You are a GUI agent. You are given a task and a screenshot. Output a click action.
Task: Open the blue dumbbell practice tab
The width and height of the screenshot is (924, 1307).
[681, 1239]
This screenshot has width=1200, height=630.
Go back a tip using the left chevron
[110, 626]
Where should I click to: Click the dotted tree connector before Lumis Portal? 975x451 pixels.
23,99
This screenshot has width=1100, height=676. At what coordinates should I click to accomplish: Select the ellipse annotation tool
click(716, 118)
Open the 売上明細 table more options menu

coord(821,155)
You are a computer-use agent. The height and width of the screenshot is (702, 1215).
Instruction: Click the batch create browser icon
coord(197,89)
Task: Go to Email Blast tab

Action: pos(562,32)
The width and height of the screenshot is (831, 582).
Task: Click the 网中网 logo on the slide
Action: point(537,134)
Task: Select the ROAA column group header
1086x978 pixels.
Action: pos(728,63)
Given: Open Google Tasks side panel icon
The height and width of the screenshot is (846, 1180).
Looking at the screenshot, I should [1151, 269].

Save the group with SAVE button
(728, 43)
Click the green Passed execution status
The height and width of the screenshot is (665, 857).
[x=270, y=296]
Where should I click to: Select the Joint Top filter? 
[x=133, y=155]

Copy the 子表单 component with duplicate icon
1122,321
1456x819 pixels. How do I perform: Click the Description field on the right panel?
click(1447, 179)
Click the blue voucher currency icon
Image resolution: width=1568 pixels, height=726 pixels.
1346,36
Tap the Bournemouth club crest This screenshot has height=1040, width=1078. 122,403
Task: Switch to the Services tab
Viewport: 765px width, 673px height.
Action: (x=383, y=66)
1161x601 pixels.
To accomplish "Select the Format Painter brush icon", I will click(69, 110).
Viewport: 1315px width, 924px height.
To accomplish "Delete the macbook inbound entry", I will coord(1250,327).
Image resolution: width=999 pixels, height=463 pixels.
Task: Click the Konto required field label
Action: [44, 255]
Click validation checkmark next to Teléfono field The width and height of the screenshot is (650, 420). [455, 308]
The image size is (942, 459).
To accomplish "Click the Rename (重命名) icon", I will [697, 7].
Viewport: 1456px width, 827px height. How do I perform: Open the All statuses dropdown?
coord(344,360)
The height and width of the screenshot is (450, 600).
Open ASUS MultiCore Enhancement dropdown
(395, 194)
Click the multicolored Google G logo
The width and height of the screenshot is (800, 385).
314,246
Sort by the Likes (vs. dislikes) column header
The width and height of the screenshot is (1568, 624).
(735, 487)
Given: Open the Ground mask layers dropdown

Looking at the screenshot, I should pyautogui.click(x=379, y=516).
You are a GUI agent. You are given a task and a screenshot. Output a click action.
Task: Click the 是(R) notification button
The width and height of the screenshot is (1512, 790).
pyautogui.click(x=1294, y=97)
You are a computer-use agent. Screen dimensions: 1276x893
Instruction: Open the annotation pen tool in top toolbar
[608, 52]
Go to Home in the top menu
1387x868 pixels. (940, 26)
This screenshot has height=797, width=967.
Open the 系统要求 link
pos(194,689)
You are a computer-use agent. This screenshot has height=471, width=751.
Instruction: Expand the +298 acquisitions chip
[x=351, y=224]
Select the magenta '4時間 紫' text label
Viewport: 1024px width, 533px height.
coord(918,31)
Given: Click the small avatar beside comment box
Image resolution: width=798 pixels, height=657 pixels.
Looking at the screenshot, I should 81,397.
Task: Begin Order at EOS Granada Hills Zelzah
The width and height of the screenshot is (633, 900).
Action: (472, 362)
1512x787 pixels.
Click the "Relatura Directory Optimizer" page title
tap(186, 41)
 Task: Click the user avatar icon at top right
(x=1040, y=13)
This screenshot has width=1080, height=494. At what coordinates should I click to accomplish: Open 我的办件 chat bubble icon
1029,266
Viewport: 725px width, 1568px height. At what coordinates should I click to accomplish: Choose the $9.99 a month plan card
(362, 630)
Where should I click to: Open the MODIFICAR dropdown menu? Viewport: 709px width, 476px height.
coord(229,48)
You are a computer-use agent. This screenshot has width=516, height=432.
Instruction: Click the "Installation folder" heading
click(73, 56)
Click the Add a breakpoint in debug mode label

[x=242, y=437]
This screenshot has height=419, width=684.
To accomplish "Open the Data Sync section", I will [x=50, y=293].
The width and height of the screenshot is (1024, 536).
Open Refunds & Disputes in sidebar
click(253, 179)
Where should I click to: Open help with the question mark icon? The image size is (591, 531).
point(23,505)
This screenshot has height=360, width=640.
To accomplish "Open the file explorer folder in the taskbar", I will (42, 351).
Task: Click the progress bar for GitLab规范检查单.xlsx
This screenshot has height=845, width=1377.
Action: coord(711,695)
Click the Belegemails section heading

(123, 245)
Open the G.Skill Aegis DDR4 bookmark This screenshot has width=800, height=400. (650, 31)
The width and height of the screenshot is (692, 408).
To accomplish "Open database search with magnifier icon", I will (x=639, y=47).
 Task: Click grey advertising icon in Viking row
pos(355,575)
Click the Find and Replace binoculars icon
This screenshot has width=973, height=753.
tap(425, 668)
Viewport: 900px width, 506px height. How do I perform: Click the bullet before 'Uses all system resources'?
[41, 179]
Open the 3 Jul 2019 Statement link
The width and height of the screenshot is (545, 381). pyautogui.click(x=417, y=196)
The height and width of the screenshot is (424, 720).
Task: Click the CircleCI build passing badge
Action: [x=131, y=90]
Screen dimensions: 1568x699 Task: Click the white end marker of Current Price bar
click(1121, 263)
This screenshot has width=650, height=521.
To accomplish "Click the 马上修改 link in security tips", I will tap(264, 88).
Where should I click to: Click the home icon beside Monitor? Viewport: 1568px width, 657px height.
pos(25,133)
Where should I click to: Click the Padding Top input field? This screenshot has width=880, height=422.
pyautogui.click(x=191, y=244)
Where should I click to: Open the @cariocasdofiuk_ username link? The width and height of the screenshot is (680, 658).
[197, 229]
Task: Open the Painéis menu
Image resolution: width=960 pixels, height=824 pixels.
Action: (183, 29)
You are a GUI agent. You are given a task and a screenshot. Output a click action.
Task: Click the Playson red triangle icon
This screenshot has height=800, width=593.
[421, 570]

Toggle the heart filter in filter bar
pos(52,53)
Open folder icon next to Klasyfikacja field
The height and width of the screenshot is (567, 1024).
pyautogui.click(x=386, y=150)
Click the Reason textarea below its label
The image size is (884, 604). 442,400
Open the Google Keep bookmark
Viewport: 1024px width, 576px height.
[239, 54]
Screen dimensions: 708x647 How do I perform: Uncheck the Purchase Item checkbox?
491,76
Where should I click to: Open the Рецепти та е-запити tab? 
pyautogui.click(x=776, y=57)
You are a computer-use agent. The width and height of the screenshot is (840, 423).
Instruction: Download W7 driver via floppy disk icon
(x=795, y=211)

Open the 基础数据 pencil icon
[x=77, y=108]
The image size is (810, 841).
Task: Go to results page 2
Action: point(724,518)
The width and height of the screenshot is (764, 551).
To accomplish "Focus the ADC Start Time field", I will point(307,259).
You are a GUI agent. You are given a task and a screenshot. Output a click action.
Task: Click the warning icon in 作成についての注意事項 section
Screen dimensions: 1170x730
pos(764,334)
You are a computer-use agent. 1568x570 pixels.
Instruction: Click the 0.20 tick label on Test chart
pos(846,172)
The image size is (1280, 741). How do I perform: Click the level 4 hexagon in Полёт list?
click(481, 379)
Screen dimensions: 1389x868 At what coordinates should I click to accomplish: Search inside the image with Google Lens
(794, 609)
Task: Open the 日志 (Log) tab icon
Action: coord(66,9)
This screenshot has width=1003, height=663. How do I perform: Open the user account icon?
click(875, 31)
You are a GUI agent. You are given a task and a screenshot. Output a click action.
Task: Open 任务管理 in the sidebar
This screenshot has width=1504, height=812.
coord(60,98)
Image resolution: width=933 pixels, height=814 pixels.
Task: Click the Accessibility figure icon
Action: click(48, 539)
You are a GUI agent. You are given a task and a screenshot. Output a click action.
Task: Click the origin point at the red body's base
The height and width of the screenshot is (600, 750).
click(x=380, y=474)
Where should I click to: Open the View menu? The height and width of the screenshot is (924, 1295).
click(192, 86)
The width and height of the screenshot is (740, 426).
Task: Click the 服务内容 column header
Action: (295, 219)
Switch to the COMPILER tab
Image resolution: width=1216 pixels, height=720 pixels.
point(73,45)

----

Would you copy out exactly the lines from the one holding "Where should I click to: Open the View" through the end of the entries above, both ends included?

Where should I click to: Open the View menu? The height and width of the screenshot is (924, 1295).
click(192, 86)
The width and height of the screenshot is (740, 426).
Task: Click the 服务内容 column header
Action: (295, 219)
Switch to the COMPILER tab
Image resolution: width=1216 pixels, height=720 pixels.
point(73,45)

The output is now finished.